Plaque psoriasis is the most common type of psoriasis, but it is a distinctly different disease from GPP.

With GPP, symptoms are more than just skin-deep. It is not uncommon for patients to require emergency hospital care whenever they get a flare-up.

Alongside skin symptoms, Dr Theng said that patients also experience systemic features such as fever, headaches, extreme tiredness, joint pain and muscle weakness — features not typically seen in the more common form of psoriasis.

“Patients can become septic and have low blood pressure, and this can be life-threatening. GPP can also cause organ damage, for example, to the liver, lungs, heart and kidney,” he added.

Dr Theng has observed that many patients turn to alternative medicine, such as Traditional Chinese Medicine, or try different types of home remedies advised by well-meaning family or friends.

“Unfortunately, most of these treatments do not work, and some treatments can irritate and aggravate the skin condition. Furthermore, this can lead to a delay in seeking proper medical treatment, which can have devastating consequences for the patient,” he said.


While some patients may require treatment only when the disease flares, others may need to be on treatment for life.

Dr Theng said that the goal of treatment is to make symptoms less severe so that patients can heal faster, resume their daily activities, and avoid complications that may require hospitalisation.

Traditional treatments for GPP include oral medications (such as methotrexate, acitretin and cyclosporine) that can control the disease.

Not all patients respond optimally to the treatments either.

The latest treatment for psoriasis involves the use of biologic treatments (such as TNF-alpha inhibitors, IL17a inhibitor and IL23 inhibitors) that are approved for plaque psoriasis, but have been used in GPP with good success, Dr Theng added.

Biological therapy works by targeting the parts of the immune system that are triggering inflammation that causes diseases such as autoimmune disorders.

Dr Theng said: “There are now new biologic treatments for psoriasis that have been specifically developed for pustular psoriasis. They target the IL36 receptor, which is a key player in the pathway that drives GPP, and have been found to be very effective and safe.

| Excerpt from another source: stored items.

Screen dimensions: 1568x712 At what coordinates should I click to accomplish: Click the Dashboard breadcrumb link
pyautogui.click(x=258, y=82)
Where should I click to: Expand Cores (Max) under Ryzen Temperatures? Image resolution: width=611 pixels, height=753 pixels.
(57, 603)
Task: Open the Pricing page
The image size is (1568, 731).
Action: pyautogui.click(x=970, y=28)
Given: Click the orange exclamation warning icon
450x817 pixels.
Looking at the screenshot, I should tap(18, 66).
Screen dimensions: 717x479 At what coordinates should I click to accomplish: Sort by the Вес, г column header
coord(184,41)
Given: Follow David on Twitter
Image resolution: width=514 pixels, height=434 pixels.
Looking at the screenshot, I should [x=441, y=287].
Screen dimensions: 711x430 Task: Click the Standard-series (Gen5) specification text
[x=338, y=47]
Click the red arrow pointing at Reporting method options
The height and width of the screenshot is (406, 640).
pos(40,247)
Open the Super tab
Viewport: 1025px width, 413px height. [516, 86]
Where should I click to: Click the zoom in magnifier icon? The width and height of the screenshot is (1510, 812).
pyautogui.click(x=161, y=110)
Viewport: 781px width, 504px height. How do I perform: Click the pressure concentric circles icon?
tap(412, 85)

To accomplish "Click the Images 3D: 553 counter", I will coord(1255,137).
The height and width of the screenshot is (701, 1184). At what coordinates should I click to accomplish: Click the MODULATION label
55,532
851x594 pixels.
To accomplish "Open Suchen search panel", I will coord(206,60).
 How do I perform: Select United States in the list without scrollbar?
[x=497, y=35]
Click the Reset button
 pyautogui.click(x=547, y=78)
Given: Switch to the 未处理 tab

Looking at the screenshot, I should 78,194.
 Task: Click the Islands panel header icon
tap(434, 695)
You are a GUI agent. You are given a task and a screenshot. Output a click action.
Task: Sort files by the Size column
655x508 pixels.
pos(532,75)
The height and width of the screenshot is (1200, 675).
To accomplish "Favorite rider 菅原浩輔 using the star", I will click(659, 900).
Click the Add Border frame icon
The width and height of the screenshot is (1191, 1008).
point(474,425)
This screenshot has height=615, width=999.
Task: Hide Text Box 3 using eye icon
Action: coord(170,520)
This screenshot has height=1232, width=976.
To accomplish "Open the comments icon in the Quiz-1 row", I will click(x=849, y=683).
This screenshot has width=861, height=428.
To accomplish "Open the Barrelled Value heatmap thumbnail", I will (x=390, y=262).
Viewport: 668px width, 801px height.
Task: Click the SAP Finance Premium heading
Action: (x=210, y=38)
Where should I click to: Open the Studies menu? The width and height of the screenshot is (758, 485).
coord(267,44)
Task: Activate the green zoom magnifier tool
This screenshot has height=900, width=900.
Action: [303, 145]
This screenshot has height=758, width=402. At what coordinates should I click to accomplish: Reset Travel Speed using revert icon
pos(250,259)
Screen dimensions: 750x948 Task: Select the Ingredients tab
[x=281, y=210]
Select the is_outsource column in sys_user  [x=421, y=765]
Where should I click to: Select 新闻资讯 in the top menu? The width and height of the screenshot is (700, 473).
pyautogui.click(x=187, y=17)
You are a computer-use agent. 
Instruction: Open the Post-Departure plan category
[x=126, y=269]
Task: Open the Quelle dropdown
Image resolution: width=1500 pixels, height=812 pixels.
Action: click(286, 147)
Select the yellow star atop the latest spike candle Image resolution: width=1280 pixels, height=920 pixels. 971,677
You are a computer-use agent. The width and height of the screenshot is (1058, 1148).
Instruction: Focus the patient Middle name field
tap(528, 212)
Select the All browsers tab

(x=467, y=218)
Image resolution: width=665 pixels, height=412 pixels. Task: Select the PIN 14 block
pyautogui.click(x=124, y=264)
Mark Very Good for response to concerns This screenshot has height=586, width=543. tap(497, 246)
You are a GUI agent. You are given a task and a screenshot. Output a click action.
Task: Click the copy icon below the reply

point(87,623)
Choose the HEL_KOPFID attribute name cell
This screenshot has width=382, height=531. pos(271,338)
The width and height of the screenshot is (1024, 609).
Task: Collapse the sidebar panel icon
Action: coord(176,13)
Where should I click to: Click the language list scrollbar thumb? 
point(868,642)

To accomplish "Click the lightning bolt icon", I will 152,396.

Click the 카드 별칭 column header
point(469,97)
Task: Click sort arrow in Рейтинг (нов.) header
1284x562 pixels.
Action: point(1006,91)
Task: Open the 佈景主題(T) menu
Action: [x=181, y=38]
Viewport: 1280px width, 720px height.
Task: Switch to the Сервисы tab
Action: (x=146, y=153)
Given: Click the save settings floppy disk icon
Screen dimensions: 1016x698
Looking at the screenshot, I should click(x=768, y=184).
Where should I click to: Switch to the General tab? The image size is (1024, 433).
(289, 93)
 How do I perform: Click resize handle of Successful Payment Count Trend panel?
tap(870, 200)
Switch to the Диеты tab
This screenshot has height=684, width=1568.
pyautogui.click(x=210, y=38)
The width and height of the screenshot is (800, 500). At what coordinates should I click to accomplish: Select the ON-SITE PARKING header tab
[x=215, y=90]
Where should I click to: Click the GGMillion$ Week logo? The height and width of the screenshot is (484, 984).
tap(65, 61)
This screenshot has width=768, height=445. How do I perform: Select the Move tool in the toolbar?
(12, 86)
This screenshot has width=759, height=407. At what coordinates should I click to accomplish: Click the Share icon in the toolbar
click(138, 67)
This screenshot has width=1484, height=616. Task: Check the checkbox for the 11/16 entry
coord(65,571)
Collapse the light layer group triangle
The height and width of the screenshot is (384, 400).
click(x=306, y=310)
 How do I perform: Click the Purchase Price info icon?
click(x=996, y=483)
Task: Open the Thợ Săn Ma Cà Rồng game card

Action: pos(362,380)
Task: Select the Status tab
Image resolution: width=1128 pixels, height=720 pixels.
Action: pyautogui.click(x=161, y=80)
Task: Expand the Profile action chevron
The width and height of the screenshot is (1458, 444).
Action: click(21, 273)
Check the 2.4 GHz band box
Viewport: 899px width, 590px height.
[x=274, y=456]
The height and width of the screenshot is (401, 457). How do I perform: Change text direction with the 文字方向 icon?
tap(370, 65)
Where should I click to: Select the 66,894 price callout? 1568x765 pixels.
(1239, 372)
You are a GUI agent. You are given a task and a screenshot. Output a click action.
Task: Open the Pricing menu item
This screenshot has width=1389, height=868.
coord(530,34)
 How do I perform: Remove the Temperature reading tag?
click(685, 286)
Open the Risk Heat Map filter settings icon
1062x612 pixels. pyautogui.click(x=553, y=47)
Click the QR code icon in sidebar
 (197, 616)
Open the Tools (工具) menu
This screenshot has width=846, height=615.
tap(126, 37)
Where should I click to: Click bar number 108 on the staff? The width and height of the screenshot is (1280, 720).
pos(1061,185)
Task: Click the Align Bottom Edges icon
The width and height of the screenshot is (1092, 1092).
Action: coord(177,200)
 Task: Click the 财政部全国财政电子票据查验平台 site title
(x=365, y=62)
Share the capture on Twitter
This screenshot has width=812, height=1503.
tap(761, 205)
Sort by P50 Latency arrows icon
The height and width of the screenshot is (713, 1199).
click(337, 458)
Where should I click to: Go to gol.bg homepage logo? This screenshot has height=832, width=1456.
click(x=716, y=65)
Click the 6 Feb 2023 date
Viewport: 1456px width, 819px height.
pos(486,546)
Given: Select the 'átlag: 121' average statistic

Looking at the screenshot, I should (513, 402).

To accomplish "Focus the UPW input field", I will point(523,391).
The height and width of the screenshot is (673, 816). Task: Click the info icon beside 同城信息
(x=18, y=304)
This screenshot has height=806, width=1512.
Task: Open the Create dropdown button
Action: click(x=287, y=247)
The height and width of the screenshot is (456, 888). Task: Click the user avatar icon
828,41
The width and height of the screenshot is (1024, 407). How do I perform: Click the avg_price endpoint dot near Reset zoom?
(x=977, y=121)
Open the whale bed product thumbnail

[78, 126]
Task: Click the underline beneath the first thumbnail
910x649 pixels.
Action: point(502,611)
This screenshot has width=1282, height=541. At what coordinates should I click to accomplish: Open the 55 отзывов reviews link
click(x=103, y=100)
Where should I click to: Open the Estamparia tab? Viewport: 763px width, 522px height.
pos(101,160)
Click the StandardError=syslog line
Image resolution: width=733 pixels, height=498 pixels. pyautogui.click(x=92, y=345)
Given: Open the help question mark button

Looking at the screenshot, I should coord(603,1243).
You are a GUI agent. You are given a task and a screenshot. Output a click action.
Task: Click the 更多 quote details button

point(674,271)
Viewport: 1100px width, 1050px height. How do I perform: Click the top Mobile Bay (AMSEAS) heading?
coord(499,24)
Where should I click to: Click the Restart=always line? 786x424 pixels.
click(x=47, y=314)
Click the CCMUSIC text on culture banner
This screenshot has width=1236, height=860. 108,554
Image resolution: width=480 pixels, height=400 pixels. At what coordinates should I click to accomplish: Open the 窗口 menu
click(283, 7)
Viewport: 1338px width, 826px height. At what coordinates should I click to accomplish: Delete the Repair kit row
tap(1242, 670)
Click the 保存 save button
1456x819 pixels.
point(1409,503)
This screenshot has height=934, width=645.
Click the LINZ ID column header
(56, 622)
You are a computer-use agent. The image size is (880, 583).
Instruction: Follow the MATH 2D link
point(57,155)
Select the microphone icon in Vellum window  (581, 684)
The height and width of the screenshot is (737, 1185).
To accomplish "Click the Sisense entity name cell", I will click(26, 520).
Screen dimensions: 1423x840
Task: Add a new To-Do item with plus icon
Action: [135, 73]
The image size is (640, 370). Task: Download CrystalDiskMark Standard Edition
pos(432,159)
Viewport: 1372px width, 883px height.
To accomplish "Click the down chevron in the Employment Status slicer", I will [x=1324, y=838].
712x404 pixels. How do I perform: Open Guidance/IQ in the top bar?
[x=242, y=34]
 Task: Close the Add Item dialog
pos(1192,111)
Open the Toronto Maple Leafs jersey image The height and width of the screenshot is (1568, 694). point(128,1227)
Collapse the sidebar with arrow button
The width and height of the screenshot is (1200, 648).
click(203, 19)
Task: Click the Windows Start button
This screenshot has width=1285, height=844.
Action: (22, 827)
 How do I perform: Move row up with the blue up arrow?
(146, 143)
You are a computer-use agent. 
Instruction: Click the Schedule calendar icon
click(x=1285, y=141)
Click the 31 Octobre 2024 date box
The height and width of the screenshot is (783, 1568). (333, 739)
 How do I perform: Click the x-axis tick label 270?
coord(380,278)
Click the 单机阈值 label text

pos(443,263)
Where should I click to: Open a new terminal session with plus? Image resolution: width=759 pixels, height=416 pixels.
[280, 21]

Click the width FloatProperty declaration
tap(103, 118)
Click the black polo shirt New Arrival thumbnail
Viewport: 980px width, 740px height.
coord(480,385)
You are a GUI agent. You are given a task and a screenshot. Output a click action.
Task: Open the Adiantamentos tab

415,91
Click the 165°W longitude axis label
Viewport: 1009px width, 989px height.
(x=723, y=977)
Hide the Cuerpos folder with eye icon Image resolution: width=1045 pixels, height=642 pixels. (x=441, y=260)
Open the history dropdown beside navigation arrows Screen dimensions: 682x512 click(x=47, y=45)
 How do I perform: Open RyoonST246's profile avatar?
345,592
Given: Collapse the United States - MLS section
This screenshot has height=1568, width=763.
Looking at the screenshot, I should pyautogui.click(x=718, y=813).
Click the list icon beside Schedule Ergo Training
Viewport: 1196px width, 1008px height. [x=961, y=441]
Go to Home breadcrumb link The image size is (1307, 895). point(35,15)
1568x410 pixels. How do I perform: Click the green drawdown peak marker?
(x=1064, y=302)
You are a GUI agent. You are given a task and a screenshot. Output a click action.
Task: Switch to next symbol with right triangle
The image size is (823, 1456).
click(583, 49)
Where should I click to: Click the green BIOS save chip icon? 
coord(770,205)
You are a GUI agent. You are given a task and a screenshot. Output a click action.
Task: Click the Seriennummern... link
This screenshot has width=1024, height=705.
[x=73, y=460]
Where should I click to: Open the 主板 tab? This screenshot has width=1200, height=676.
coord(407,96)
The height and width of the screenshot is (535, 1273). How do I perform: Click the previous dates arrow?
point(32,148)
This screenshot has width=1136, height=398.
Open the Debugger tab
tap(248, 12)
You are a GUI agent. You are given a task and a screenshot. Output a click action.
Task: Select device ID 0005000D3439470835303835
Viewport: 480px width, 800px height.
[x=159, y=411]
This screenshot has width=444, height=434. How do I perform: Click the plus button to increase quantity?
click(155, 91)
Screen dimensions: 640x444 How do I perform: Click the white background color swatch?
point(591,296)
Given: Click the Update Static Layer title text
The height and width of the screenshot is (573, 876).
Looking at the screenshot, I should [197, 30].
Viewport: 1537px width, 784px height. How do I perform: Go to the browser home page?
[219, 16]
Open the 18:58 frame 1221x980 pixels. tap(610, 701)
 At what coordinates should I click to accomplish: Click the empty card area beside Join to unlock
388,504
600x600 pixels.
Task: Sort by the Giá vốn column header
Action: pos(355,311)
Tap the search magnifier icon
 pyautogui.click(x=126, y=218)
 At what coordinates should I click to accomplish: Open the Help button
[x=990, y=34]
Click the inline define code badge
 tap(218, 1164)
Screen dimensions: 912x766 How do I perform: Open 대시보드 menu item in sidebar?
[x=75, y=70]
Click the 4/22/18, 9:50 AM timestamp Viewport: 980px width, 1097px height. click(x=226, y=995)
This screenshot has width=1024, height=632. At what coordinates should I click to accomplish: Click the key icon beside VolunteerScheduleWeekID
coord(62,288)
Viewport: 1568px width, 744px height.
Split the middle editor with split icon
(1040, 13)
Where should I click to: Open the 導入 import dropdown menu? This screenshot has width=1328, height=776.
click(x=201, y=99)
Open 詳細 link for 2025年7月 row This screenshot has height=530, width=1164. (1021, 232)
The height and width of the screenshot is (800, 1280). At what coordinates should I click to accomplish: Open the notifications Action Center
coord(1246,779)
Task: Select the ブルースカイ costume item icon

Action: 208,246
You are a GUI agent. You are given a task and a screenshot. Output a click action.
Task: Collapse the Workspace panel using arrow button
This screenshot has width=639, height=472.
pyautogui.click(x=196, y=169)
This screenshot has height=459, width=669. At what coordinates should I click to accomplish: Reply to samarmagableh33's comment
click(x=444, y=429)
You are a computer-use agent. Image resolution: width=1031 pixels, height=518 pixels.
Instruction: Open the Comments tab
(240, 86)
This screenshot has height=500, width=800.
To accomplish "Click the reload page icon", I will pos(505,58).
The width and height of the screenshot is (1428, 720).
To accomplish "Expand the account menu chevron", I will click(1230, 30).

“So, there may be more opportunities to help control flares in the future.” 

For Ms Mei, treatment has helped control her symptoms, allowing her to continue with her daily activities and work. However, her search for an effective treatment has come at a cost to her fertility.

In 2016, while seeking treatment in Indonesia, she was prescribed a medication called methotrexate that reduces the overactivity of the immune system.

Dr Theng said that the medication, which is now among the treatment options for GPP, should not be given to women who are planning to get pregnant because it can cause miscarriages and affect the normal development of the foetus.

Ms Mei said that her menstrual periods stopped after taking the medication for six months, affecting her ability to conceive after her marriage to a Singaporean warehouse assistant in 2018.

“I still hope to have a child. Every Mothers’ Day, I’ll always feel sad.”

Her husband, Mr Roslan Mohamed, 53, said: “Having a child is important to us, but what to do? Maybe there will be a miracle.”